Work task 1 ::
Answer these questions from the interview about Youth Work in Italy:
(a) What is Ninfea an association for?
(b) In which dimension does Federica Demicheli mainly train operators at European level?
(c) Which events does she say gave guidelines and tools to the National Youth Agencies?
Work task 2 ::
Do these statements agree with the interview about Youth Work in Italy? Answer yes or no for each, quoting the words that decide it.
(a) Youth work exists officially across all of Italy.
(b) The network of Youth Work organisations in Europe is already well established.
(c) Federica Demicheli works with migrant children with disabilities.
Work task 3 ::
Carry on the interview about Youth Work in Italy from the point where it stops.

Supplied text ::
────────────────
With this interview we inaugurate the cycle of publications “Pearls of Youth Work”, a series of video interviews, with related transcripts, carried out within the project DialogIn Youth Work, Erasmus Plus – KA347 – Youth Dialogue Projects.
A panel of representatives of the Italian Youth Work world will answer fundamental questions to start a scientific and constructive discussion on the topic.Federica Demicheli is the vice-president of Ninfea, which is an association for the recognition of Youth Work and the professional figure of Youth workers in Italy.
Watch the full video:
Giosef Italy: What do you do in the field of Youth Work?
Federica Demicheli : At the moment I’m mainly involved in the development of the national association Ninfea, which is an association for the recognition of Youth Work in Italy.
We are also working to create a network of Youth Work organisations in Europe. It’s something that is being born, a newborn, with the aim of working precisely on the recognition, but also on the support and support of small organizations of Youth work.
I also deal with training, always in the field of Youth work for operators at national level but especially at European level in the Euromed dimension.
And of course I’m a Youth worker, I work with children, especially in non-formal education projects in vocational schools, especially with intersectionality projects, so with migrant children with disabilities.
Giosef Italy: How to apply the international narrative to the local context to facilitate recognition processes?
Federica Demicheli : Youth work at national level in Italy is a bit of a cinderella, it does not exist officially, it is not everywhere. Only in some regions there is a regulation, a recognition that goes from Youth work to socio-cultural and socio-educational animation. So we can say that talking about Youth work at a national level, as we realize more and more also with the work we are doing inside Ninfea, reveals the multiplicity of aspects, the difference of recognition and also sometimes the lack of tools that can support this recognition at a national level.
I say this because this fragmentation does not help Youth work, because there are different profiles, recognitions or economic allocations from region to region, and this means that we cannot talk about quality at national level, but rather at regional level.
In Europe there have been several reforms in recent years, we have had a series of documents that allow us to have a European framework on Youth work. There have also been some important events like the Youth Work Conventions, which have given guidelines and tools for the National Youth Agencies, but also for the various departments of youth policy, as well as for organisations, talking about a bottom-up activation also for Youth Work.
────────────────
Record excerpts ::
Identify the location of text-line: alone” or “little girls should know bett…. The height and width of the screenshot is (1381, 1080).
────────────────
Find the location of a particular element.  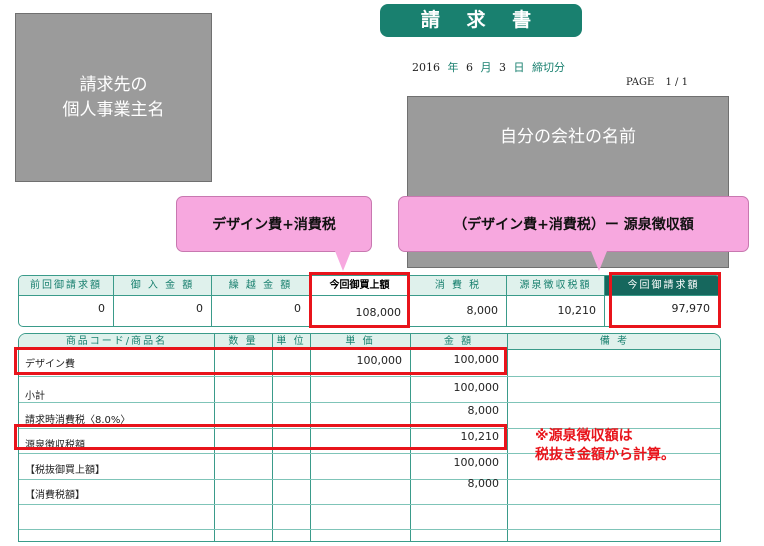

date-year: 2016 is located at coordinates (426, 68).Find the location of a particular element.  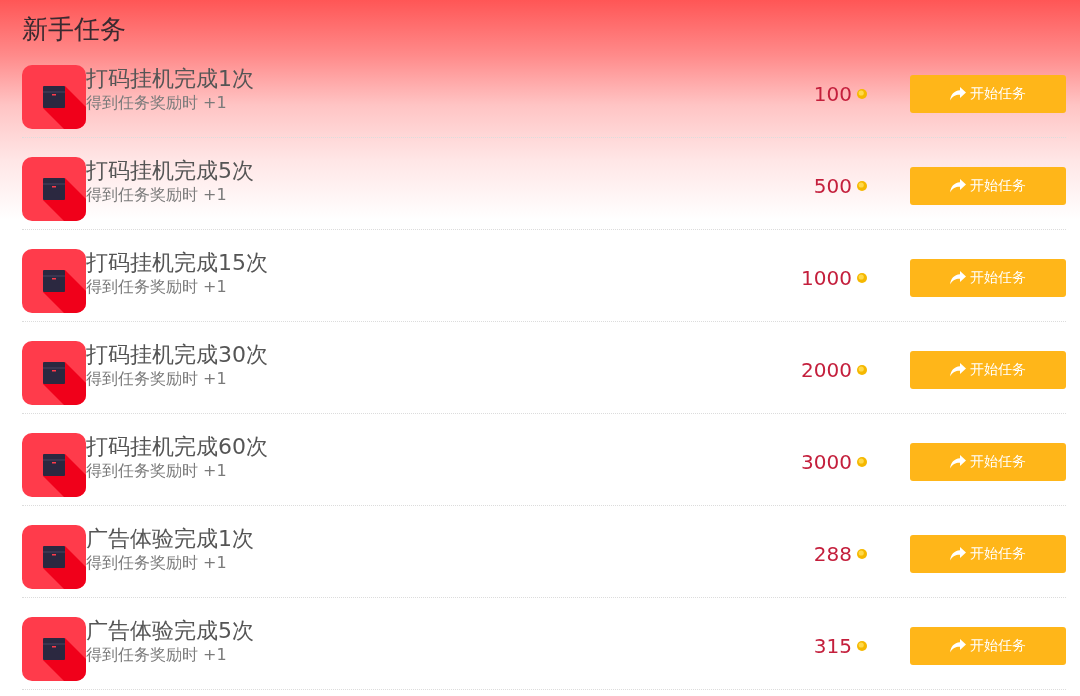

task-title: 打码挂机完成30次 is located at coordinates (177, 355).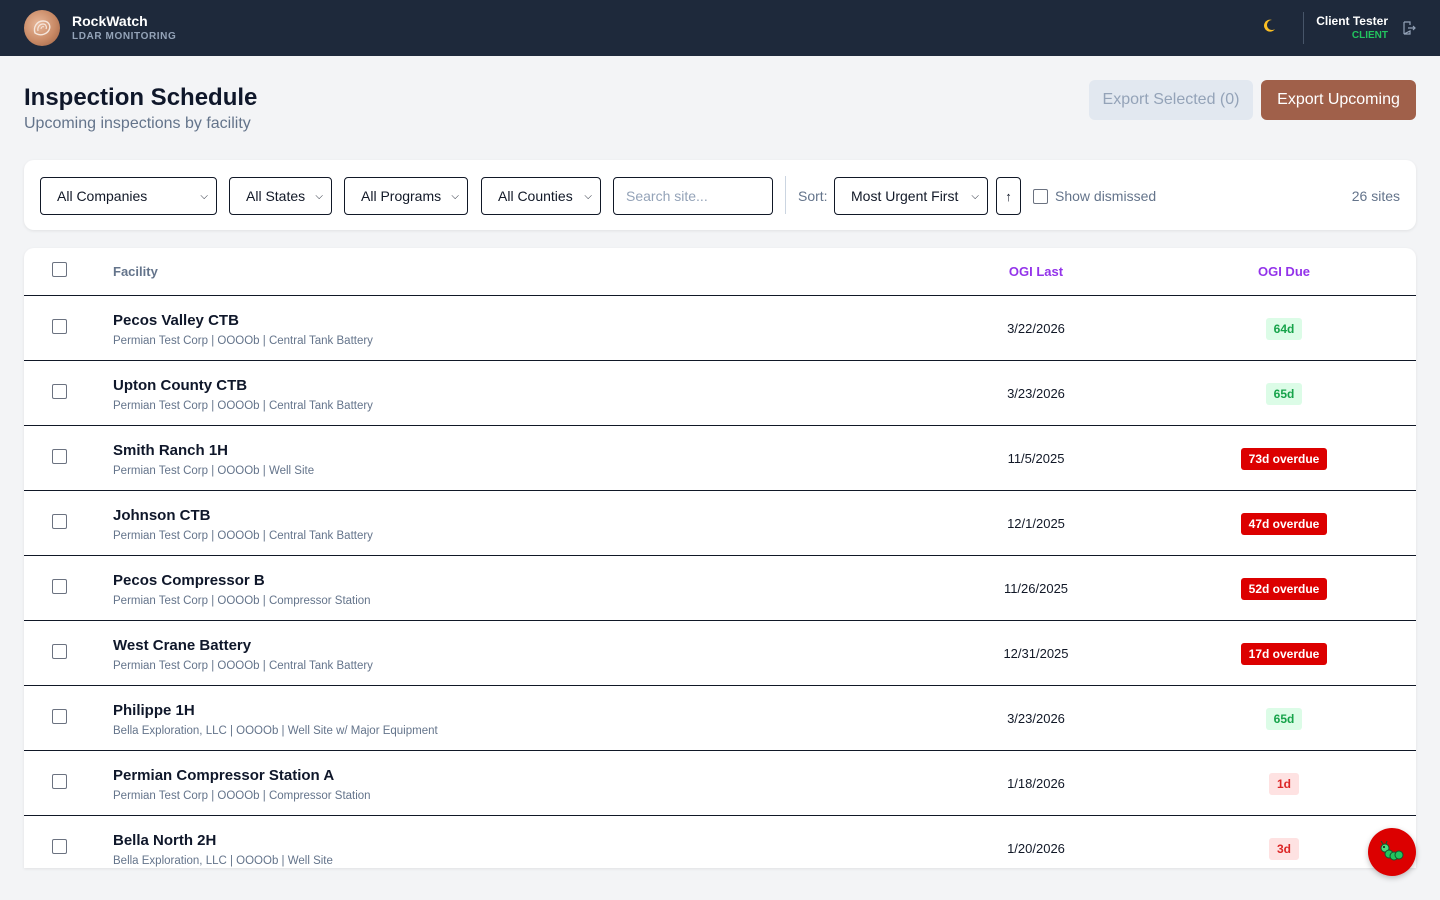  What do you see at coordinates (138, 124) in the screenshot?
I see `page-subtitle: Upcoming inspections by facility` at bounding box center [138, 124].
────────────────
Written response 1 ::
(a) The recognition of Youth Work and the professional figure of Youth workers in Italy.
(b) The Euromed dimension.
(c) The Youth Work Conventions.

Written response 2 ::
(a) No: "it does not exist officially, it is not everywhere."
(b) No: "It’s something that is being born, a newborn"
(c) Yes: "so with migrant children with disabilities."

Written response 3 ::
The last convention on youth work hoped, for example, for the creation of communities of practices at national level that can create networks between youth workers and organisations so that youth work is recognised in countries where there is a need, but also where we can talk about quality, sharing, professional growth.
In my opinion this is important. If we go back to the final document of the 2015 Youth Workers Convention, there are some interesting elements because it talks about Youth work and its role in the community.
We read in the very first pages that Youth work is about creating spaces for young people, but also creating bridges, that is, supporting their personal development but also creating and strengthening their involvement in decision-making processes at national and European level. In my opinion, this is one of the most important points: to emphasise strongly that Youth work is not about managing the free time of young people, it is not just doing summer camps, but it is about youth politics, it is about supporting the personal development of young people in social and political terms, meaning by politics the active participation in their local communities with awareness.I come back to the example of the summer centre, which in my opinion is one of the greatest occasions in which we do Youth work because we are recognised with projects that last three months, where we have the availability to work with many young people. The summer centre is however a place where you can work on awareness and active participation of young people, in my opinion the intentionality that there is in this statement of the Convention, is the intentionality of Youth work, not so much the activities but the method and the necessary approach.
Giosef Italy: How can grassroots youth work influence the European agenda on youth work in terms of recognition?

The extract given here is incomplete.